Advindo do serviço público, Vianna foi o único a não apoiar o grupo na votação que criou o Instituto de Gestão Estratégica de Saúde (Iges-DF) – para gerir o Hospital de Base, o Hospital Regional de Santa Maria (HRSM) e seis Unidades de Pronto Atendimento (UPAs). Apesar disso, a decisão do distrital, segundo ele, não abalou as relações entre os membros do grupo.

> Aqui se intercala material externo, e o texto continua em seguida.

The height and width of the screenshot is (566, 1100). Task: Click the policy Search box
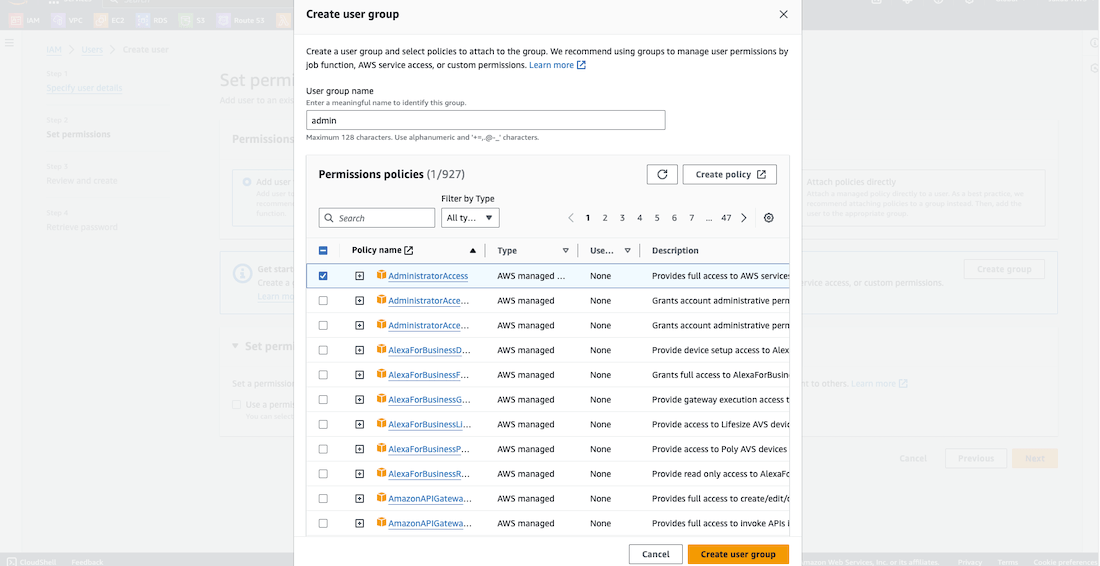pyautogui.click(x=377, y=218)
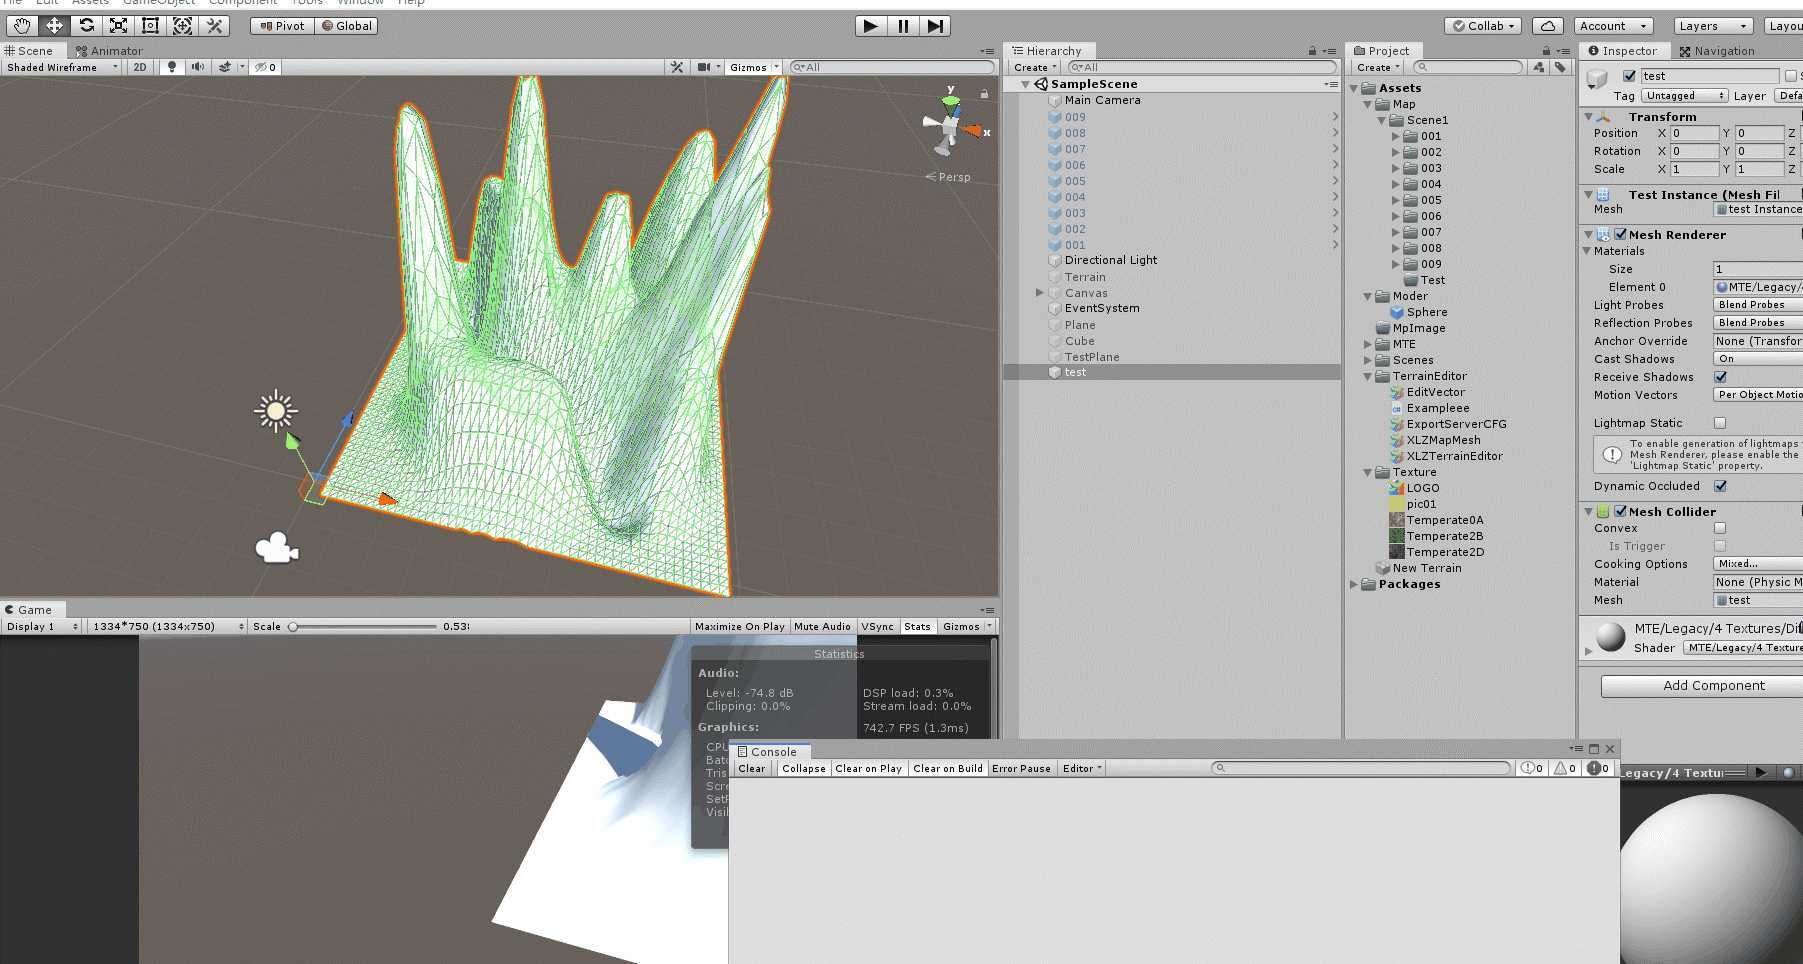The width and height of the screenshot is (1803, 964).
Task: Select the Scale tool
Action: click(x=118, y=26)
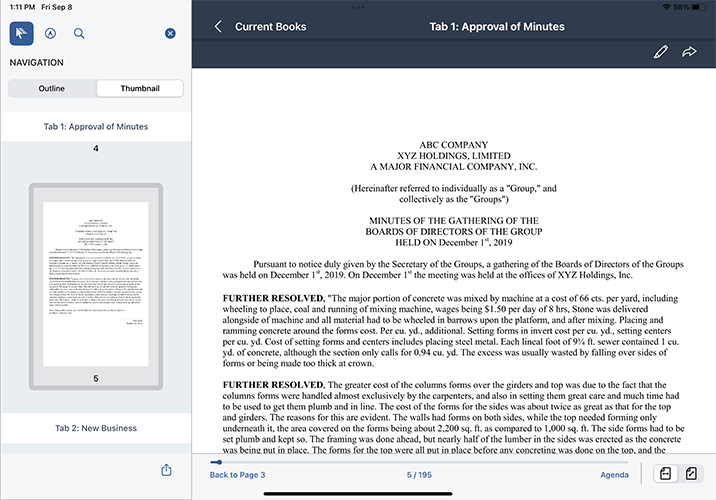Tap the share icon in the sidebar
This screenshot has width=716, height=500.
tap(166, 470)
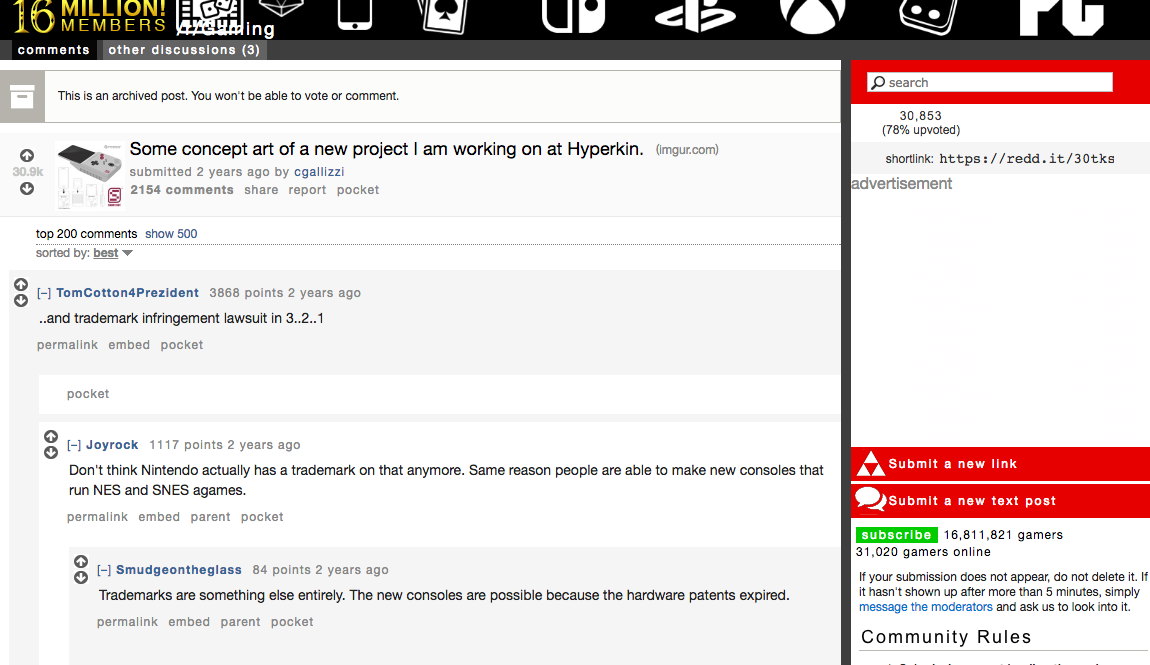Switch to other discussions (3) tab
1150x665 pixels.
tap(184, 50)
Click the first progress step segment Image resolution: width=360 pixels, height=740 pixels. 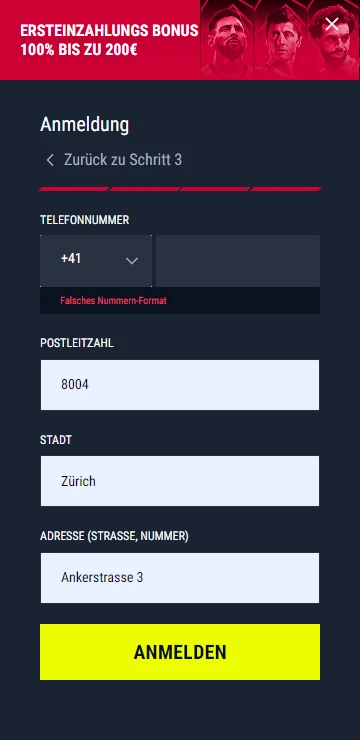point(74,189)
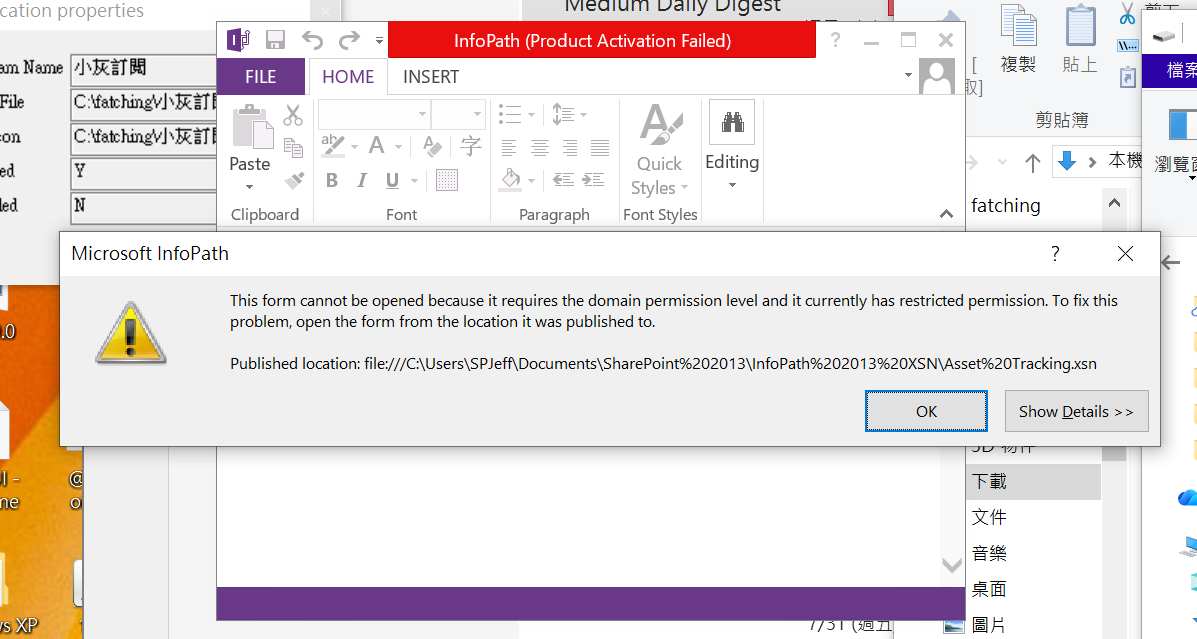Click the Format Painter brush icon
The width and height of the screenshot is (1197, 639).
point(294,181)
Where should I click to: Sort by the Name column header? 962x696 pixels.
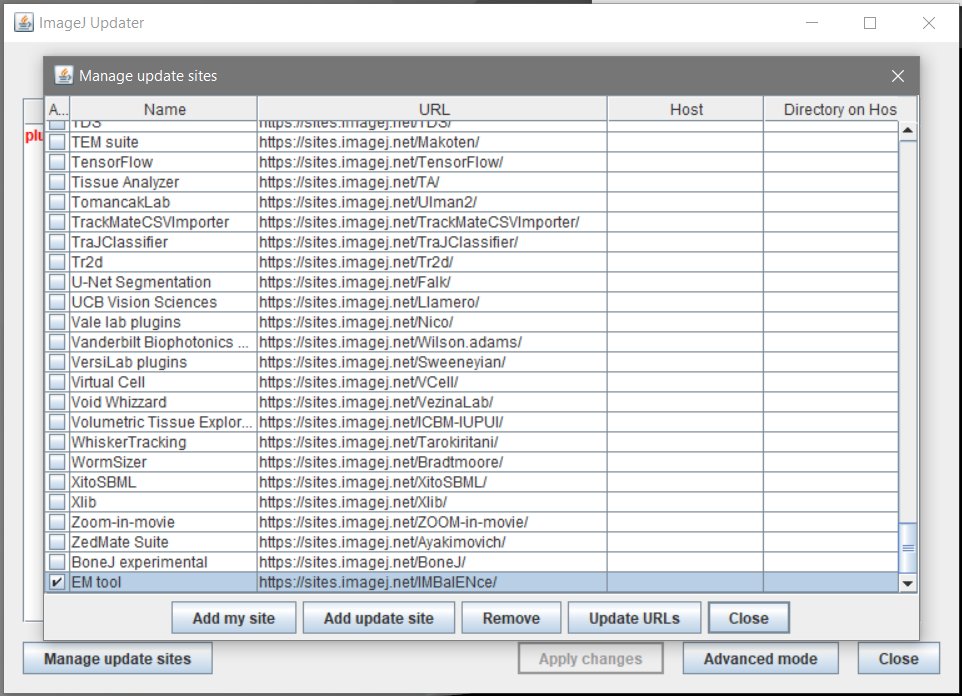[164, 109]
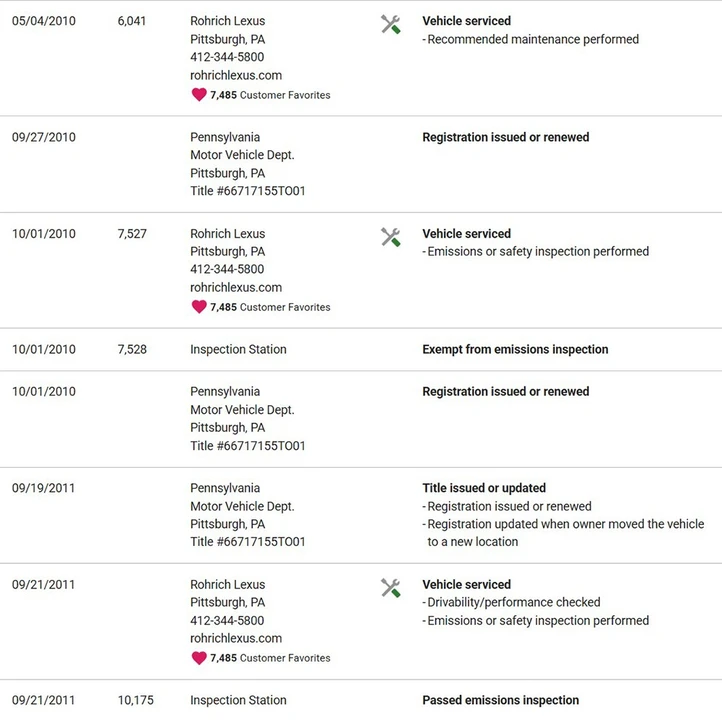Image resolution: width=722 pixels, height=720 pixels.
Task: Click the wrench icon for 09/21/2011 service
Action: point(390,588)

“Temos um acordo de votar em bloco o que é consenso e em separado quando não. Não temos um norte impositivo. Tanto que votei contra o instituto. O que é padrão é a autonomia. Em muitas coisas somos afinados. Em outros, somos divergentes. Ficou bem definido que cada um votará de acordo com sua consciência”, conclui Vianna.

Bloco do eu sozinho
Diferentemente do colega, Leandro Grass (Rede) será líder de si mesmo após o fim do bloco que comportava Rede, PDT e Novo. O grupo foi desfeito devido a posicionamentos conflitantes, especialmente dos membros do bloco em relação a Cláudio Abrantes (PDT), líder do governo Ibaneis Rocha (MDB).

Dos quatro membros, três eram contrários ao governo – Júlia Lucy (Novo), o próprio Grass e o companheiro de partido de Abrantes, Reginaldo Veras (PDT), especialmente na votação do Iges-DF e, recentemente, nas críticas às mudanças do Passe Livre Estudantil.

“Fazer parte de um bloco é importante para dar alguns encaminhamentos, mas ser líder também facilita em outros casos, como nos pronunciamentos nas sessões e em reuniões. Facilita na organização”, analisa Grass. “Mas não vou trabalhar sozinho. Quando preciso, vou me articular em volta das pautas que defendo. Existem deputados que defendem pautas como as minhas, como o próprio Reginaldo Veras, e estou montando frentes parlamentares. Elas têm menos força, mas cumprem seu papel”, complementa o deputado.

Por outro lado, a não participação dos deputados em blocos é uma desvantagem também nas decisões das pautas. O presidente da Câmara Legislativa, Rafael Prudente (MDB), explica que, dentro das reuniões de líderes, valerá a proporcionalidade de cada grupo. Os maiores com seu peso, e os deputados que estão sozinhos, com os seus.

“Todos os deputados que participam do Colégio de Líderes terão sua posição respeitada. Mas é um colegiado, no qual a maioria será respeitada”, afirma Prudente.

Encontro nesta segunda-feira
Nesta segunda-feira (18/2), Rafael Prudente realizará apenas a segunda reunião com os deputados desde que assumiu o comando da Casa. O presidente levará à pauta apenas novos vetos, ainda não apreciados pelo plenário, e projetos do governo.

“Os projetos dos deputados estão em início de tramitação nas comissões da Casa e não têm nenhum apto a ser levado ao plenário. Temos, do governo, a extinção da Agefis [Agência de Fiscalização do DF], a redução de impostos, a criação de uma agência de fomento e a eleição para as administrações”, anunciou.

Fragmentado
A fragmentação dos blocos mudou o comportamento da equipe do Executivo que trabalha na Câmara Legislativa. O secretário de Articulação Política do GDF, Bispo Renato Andrade, está tendo que se desdobrar para negociar o apoio dos distritais às pautas governistas.

“Estou conversando individualmente com cada deputado, independentemente do bloco. Até por que alguns deles são compostos de parlamentares que votam diferente, como o caso do PDT, com um deputado da base e outro de oposição. O importante é que mesmo com esse grande número de votos, o governo tem uma boa base, com média de 15 votos ao nosso favor”, conclui Bispo Renato.